Summary of the Radiation Protection (Non-Ionising Radiation) Regulations
Radiation Protection (Non-Ionising Radiation) Regulations 1991 was gazetted in November 1991 and implemented on 1 February 1992.
The complete text of these radiation regulations may be viewed here.
Or purchased from:
Toppan Leefung Pte Ltd (formerly known as SNP Corporation Ltd)
Legal Publications Retail Outlet
1 Kim Seng Promenade, #18-01/06
Great World City East Tower
In the 1980s, there were concerns over the safety of microwave ovens, lasers and ultrasonic devices, as these devices were increasingly being used in domestic and industrial applications. Microwave ovens were gaining popularity in households and in restaurants for cooking and warming up food, and lasers and ultrasound technologies were increasingly being applied in medical and industrial areas. Control over these potentially hazardous non-ionising radiation (NIR) devices was therefore necessary to ensure the safety of the people using such devices.
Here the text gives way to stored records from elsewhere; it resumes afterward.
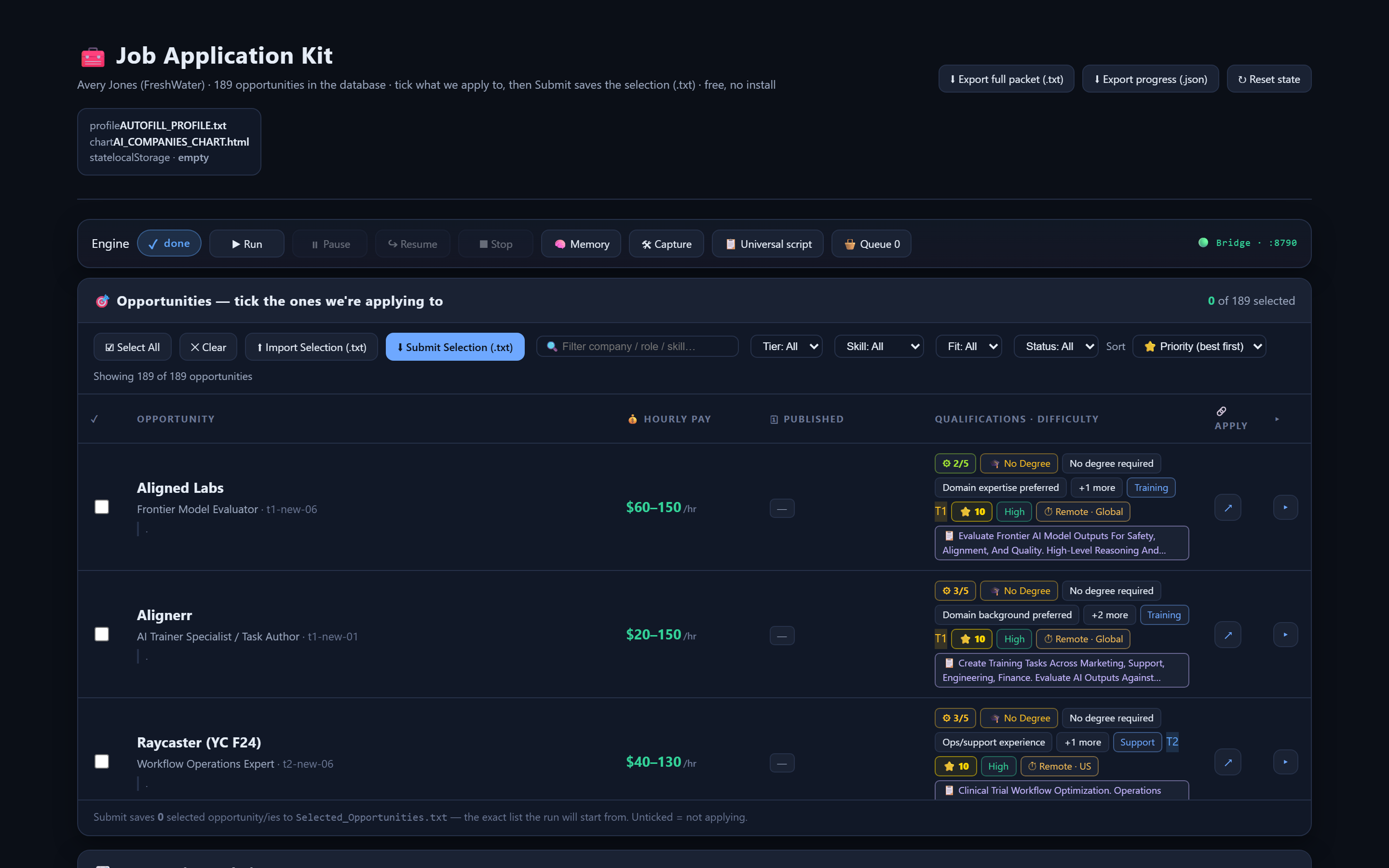Click Export full packet (.txt)
The width and height of the screenshot is (1389, 868).
click(x=1006, y=79)
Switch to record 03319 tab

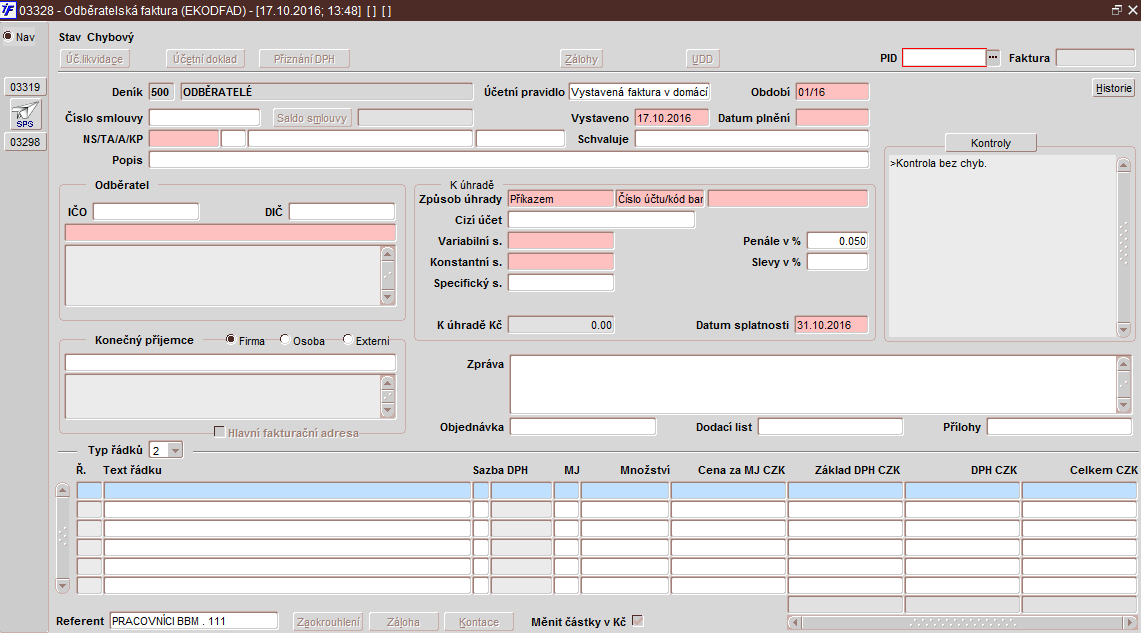25,87
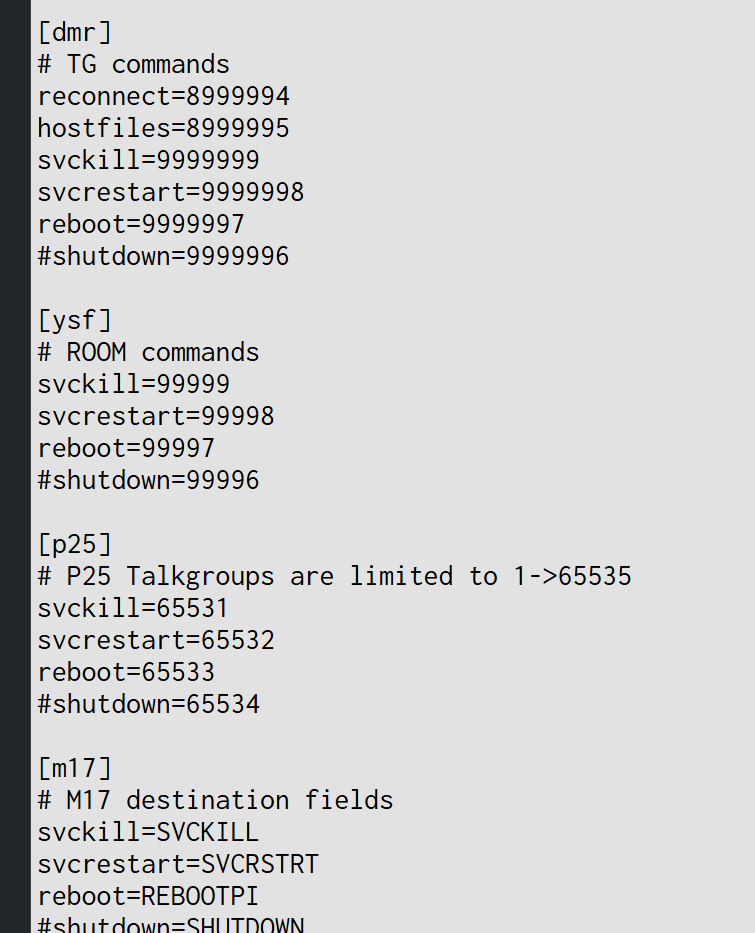Click the P25 Talkgroups limit comment
Screen dimensions: 755x933
tap(334, 577)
The Radiation Protection Act 1973 controlled only devices and materials that were capable of emitting ionising radiation such as X-ray, gamma, alpha and beta radiations. The concerns at that time focused on the hazards of ionising radiation which had been proven and documented. NIR devices did not come under any legislative control. For NIR devices to be controlled under the Radiation Protection Act, the 1973 Act was repealed in 1991 and re-enacted to include NIR devices by extending the definition of “radiation” to include non-ionising radiation.
The following Non-Ionising Radiation (NIR) devices were brought under legislative control:
- Ultraviolet sunlamps
- Microwave ovens
- Medical and industrial ultrasound apparatus
- Magnetic resonance imaging (MRI) apparatus
- Entertainment lasers
- High power industrial and medical lasers
Licences are required for the manufacture, possession, use and sale of specified NIR apparatus. A licence is required for importing or exporting each consignment of NIR apparatus. All NIR apparatus should be manufactured and designed so that the requirements on shielding, interlocks and warning devices are met. All NIR irradiating apparatus must be appropriately labelled to give adequate warning of radiation hazards.
With effect from 28 May 2018, hardcopy licence application forms for new, renewal, amendment and cancellation of licences under the Radiation Protection Act will be replaced by online application forms to be submitted through LicenceOne. Consignment licences should continue to be applied for through the TradeNet System.
A laser radiation worker must be at least 18 years old, adequately trained and have special knowledge on the safe use of lasers. He must hold a licence authorising him to operate the lasers. A licence to use Class 4 medical lasers may be granted only to registered medical practitioners and registered dentists.
High power lasers (Class 3b and 4) are used in industry for cutting, trimming, engraving, marking, drilling, welding, entertainment laser light show etc. As laser beams are highly collimated, low power lasers have been used to project reference lines for construction alignment equipment, dredging, tunneling, pipe laying and bridge building, laser pointers, scanners for deciphering coded package markings and low power entertainment laser games.
Lasers that are used for the purpose of in vivo diagnostic, surgical, therapeutic laser irradiation of any part of the human body are classified as medical lasers under the Act. They can be found in plastic surgery, ophthalmic, obstetrics and gynaecology applications. The photocoagulator is used by some surgeons to repair torn retinas. A limited beam laser has also been used to kill malignant tissue, burn away warts, remove birthmarks and for hair removal. Low power medical lasers can be found in various physiotherapy centres, acupuncture centres and beauty saloons. Acupuncture and cosmetic lasers are both categorised as medical lasers.
Licences for medical diagnostic and surgical ultrasonic devices may be granted to qualified medical practitioners only. Licences for therapeutic ultrasound may be granted to medical practitioners and qualified physiotherapists only. Industrial ultrasonic equipment with power output of more than 50 W are licensed, for example, ultrasonic cleaners, ultrasonic welders, ultrasonic cutters etc.